▶ **EXCERPT PROVIDED**
Strawberry Bread with Vanilla Icing


















How good does it get?  Easy to make and out of this world good!

Strawberry Bread with Vanilla Icing

1/2 cup butter, softened
1 cup sugar
4 ounces cream cheese, softened...
2 eggs
1 teaspoon vanilla extract
2 cups flour
2 teaspoons baking powder
1/2 teaspoon baking soda
1/2 teaspoon Kosher salt
1/2 cup buttermilk

2 cups strawberries, rinse, dried and chopped. Grease and flour a 9 x 5 inch loaf pan. With electric mixer cream butter, sugar and cream cheese until fluffy. Add eggs one at a time. Mix in vanilla.

In separate bowl, mix flour, baking powder, baking soda and salt. Blend flour mixture with butter mixture just until blended. Add buttermilk and only stir until just combined; do not over mix.

Carefully fold in strawberries. Dough mixture will be thick. Bake in a 350 degrees oven for 50 to 60 minutes.              
                                         




















For the Glaze:     

4 tablespoons melted butter
2 cups powdered sugar
2 tablespoons milk
¼ tsp vanilla extract

Combine the powdered sugar, vanilla, and butter. Slowly add milk, stirring until smooth. Extra milk can be added to thin if desired...I like mine nice and thick.

NOTE: I have used raspberries, blueberries, blackberries and even peaches for this bread recipe.

▶ **REQUIRED ACTIONS**
[a] Answer these questions using the strawberry bread recipe:
(i) What size loaf pan does the recipe call for?
(ii) For how long and at what temperature is the bread baked?
(iii) How much powdered sugar goes into the glaze?
[b] In the records, take the part that opens with the line containing "Image resolution: width=600" and runs through the end of the records. Switch "pixels" to "px" everywhere in that part, change nothing else, and give back only those lines without the pictures.
The records that come next have no connection to the strawberry bread recipe.

▶ **MATERIAL FOR THIS TASK**
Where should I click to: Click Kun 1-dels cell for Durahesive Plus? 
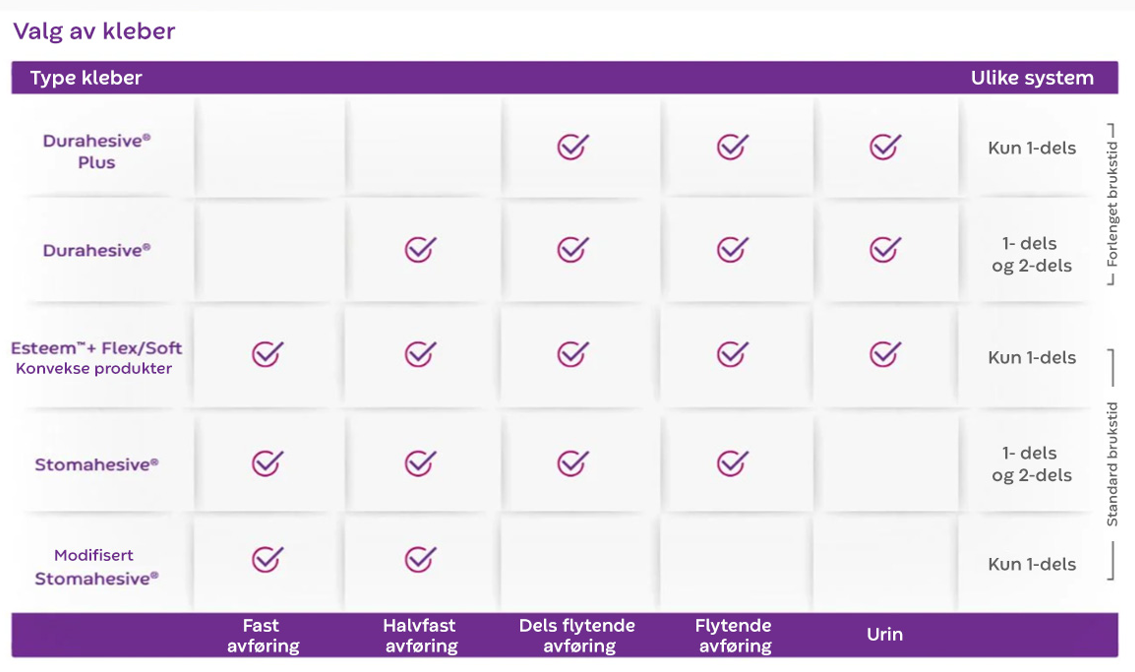pyautogui.click(x=1031, y=148)
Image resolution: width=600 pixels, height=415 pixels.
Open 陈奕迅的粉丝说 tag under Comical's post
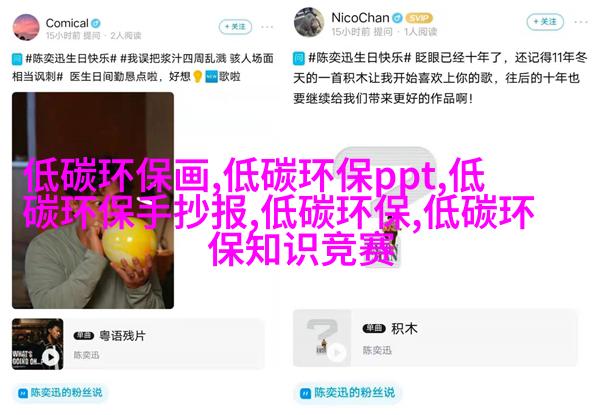(x=60, y=392)
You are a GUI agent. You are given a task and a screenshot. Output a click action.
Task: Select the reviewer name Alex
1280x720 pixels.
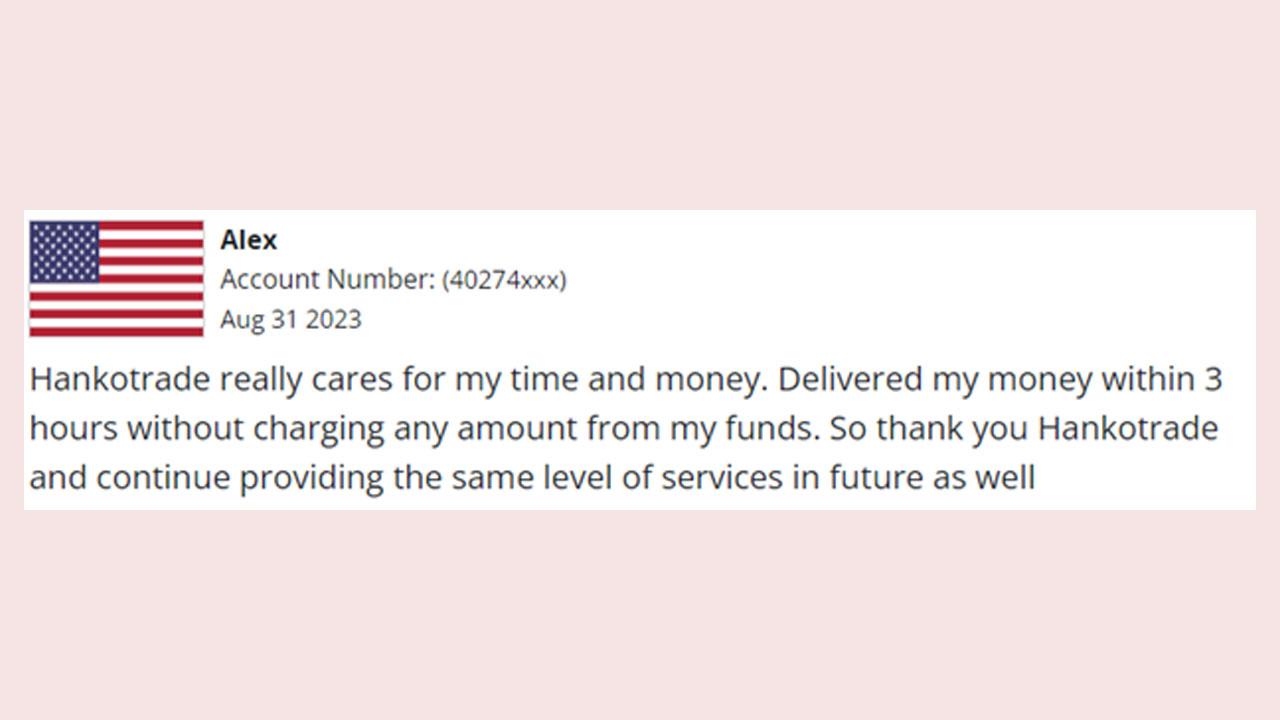249,240
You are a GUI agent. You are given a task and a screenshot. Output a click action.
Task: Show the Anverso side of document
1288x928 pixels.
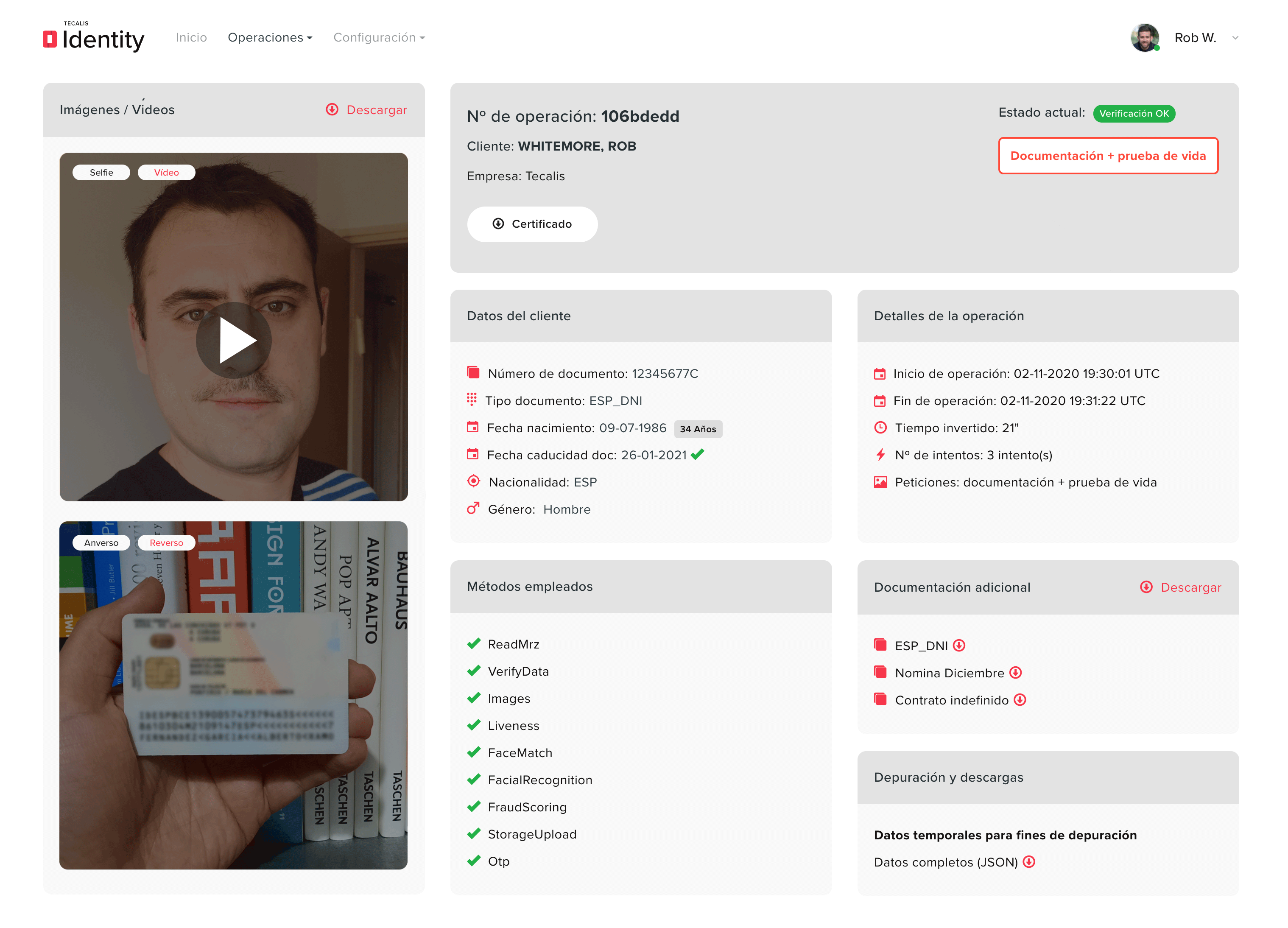pyautogui.click(x=101, y=542)
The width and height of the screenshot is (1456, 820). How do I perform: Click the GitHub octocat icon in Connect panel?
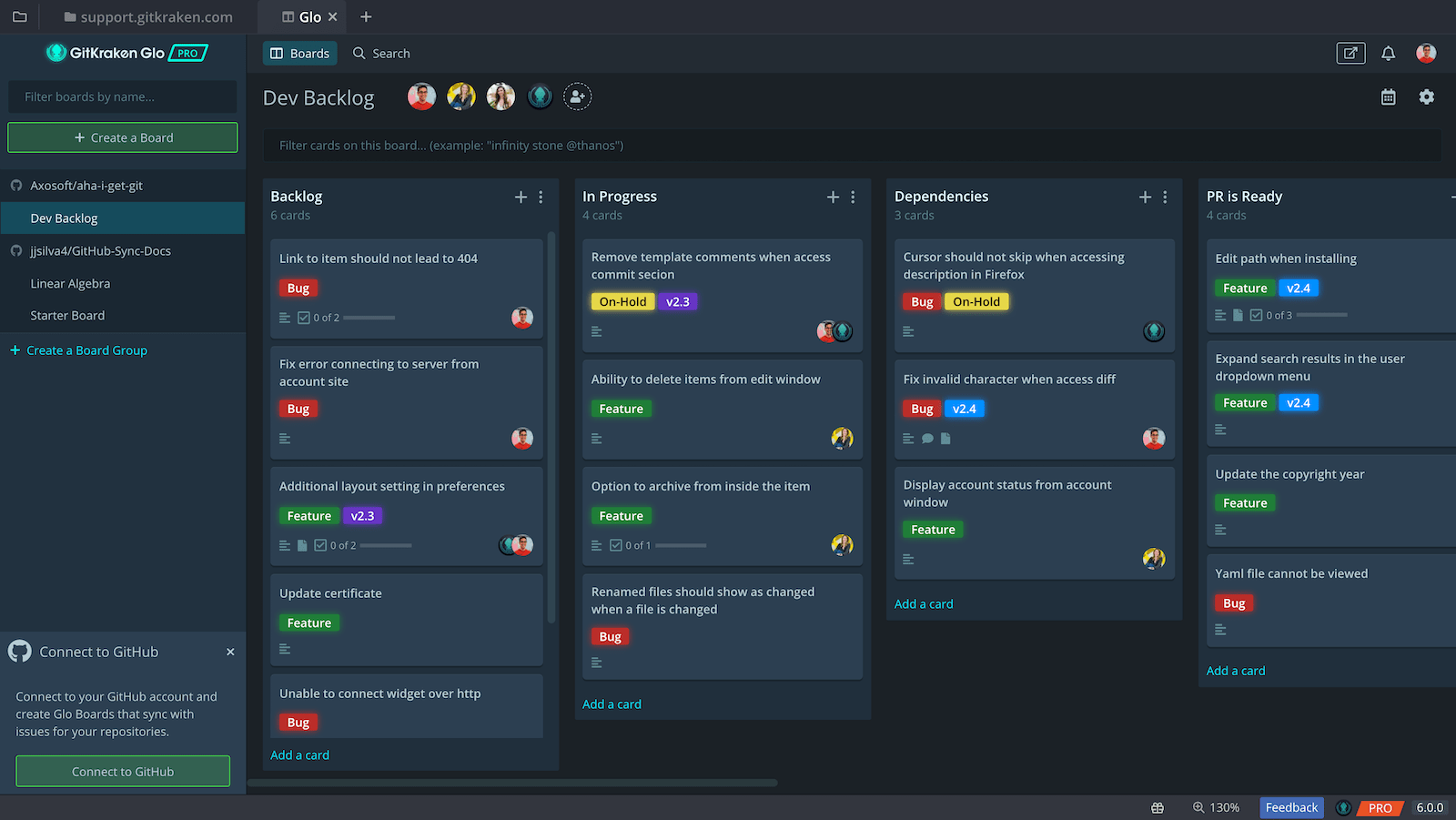coord(19,651)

▶ **ANSWERS FOR THIS EXERCISE**
[a]
(i) A 9 x 5 inch loaf pan.
(ii) For 50 to 60 minutes in a 350 degree oven.
(iii) 2 cups.

[b]
Image resolution: width=600 px, height=415 px.
Open 陈奕迅的粉丝说 tag under Comical's post
(x=60, y=392)
You are a GUI agent. You are given a task and a screenshot. Output a click action.
Task: Select the reviewer name Alex
1280x720 px.
249,240
You are a GUI agent. You are given a task and a screenshot. Output a click action.
Task: Show the Anverso side of document
1288x928 px.
pyautogui.click(x=101, y=542)
The width and height of the screenshot is (1456, 820). How do I perform: Click the GitHub octocat icon in Connect panel?
coord(19,651)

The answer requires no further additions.